3. Sabemos que há muito caminho a percorrer neste sentido, despertando consciências e sensibilidades e mudando velhos paradigmas mentais e culturais, infelizmente ainda reproduzidos por muitos de nós, indivíduos e instituições laicas e religiosas. Apesar de muitos progressos no domínio da ética humana, animal e ambiental, a Terra é ainda hoje palco de um imenso sofrimento e destruição, que em muitos casos se agravam, provocados pela falta de consciência, amor e compaixão dos humanos no modo como tratam os seres humanos e os animais, bem como os recursos naturais da Terra da qual todos dependemos. Disto resulta um crescente mal-estar na civilização globalizada, um crescendo do stresse, da violência, da toxicodependência e da consumodependência, um aumento do fosso económico entre ricos e pobres em cada nação, entre o Norte e o Sul do planeta, entre os países ditos desenvolvidos e aqueles em vias de desenvolvimento, bem como o risco de novas guerras, convulsões sociais e um colapso ecológico sem precedentes, que alguns cientistas designam como a sexta extinção massiva da biodiversidade do Holoceno, a primeira gerada por causas humanas. Disso resulta também um autêntico holocausto da vida animal, por motivos que vão da pesca industrial à agropecuária intensiva. A indústria da carne e dos lacticínios é responsável pelo indescritível sofrimento de milhões de animais, que vivem em verdadeiros campos de concentração . Há ainda graves atentados à saúde humana e de brutal impacte ambiental. Conscientes disto, comprometemo-nos a não ser cúmplices destas práticas e a fazer desde já tudo o que pudermos para alterar esta situação, a começar pelo modo como nos alimentamos, consumimos e utilizamos os recursos naturais.

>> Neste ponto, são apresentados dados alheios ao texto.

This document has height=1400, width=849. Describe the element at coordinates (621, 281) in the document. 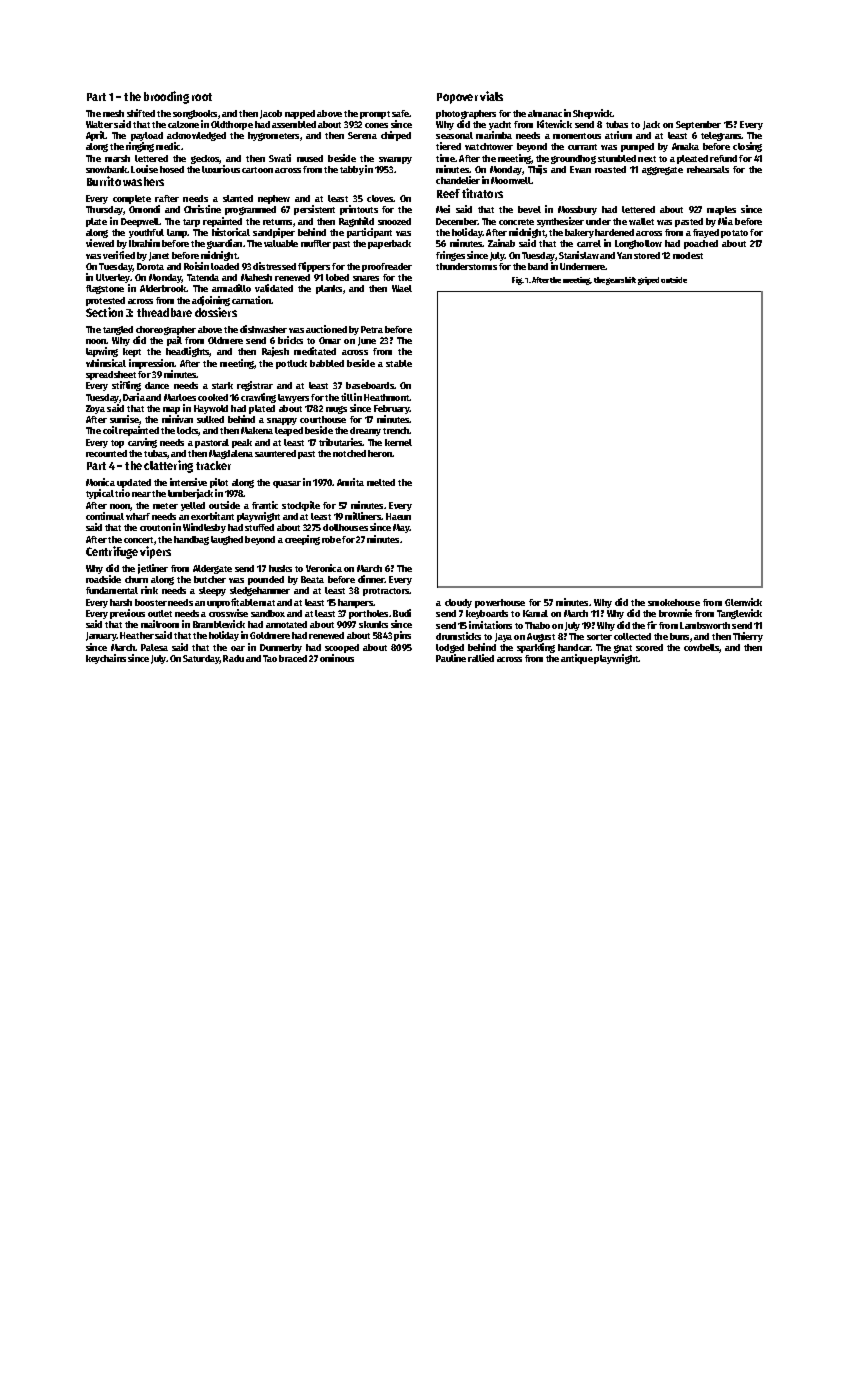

4. Estamos conscientes de que a crise global do planeta não se resolve com mais reformas superficiais e pontuais, sendo a crise de uma civilização que chegou a um ponto de mutação. Sentimos ser nossa tarefa transitar do modelo dominante de opressão e exploração desenfreada dos humanos, dos animais e da Terra, bem como de competição entre indivíduos, grupos, nações e corporações político-económico-financeiras, para um novo paradigma centrado na consciência da interdependência e no amor e na compaixão universais, que promova uma cultura da paz, da justiça e da cooperação fraterna de âmbito planetário. Isto exige preservar a diversidade cultural e sermos capazes de aprender com o melhor das culturas do planeta, com modelos mentais e de sustentabilidade ecológica alternativos. Isto exige também mudar o actual modelo de crescimento económico, substituindo-o por uma economia do bem comum, baseada na gestão racional e ética dos recursos disponíveis no planeta, na aposta crescente nas energias renováveis e no respeito integral pelos seres vivos e pelos ecossistemas. Comprometemo-nos a tudo fazer para que isto seja possível.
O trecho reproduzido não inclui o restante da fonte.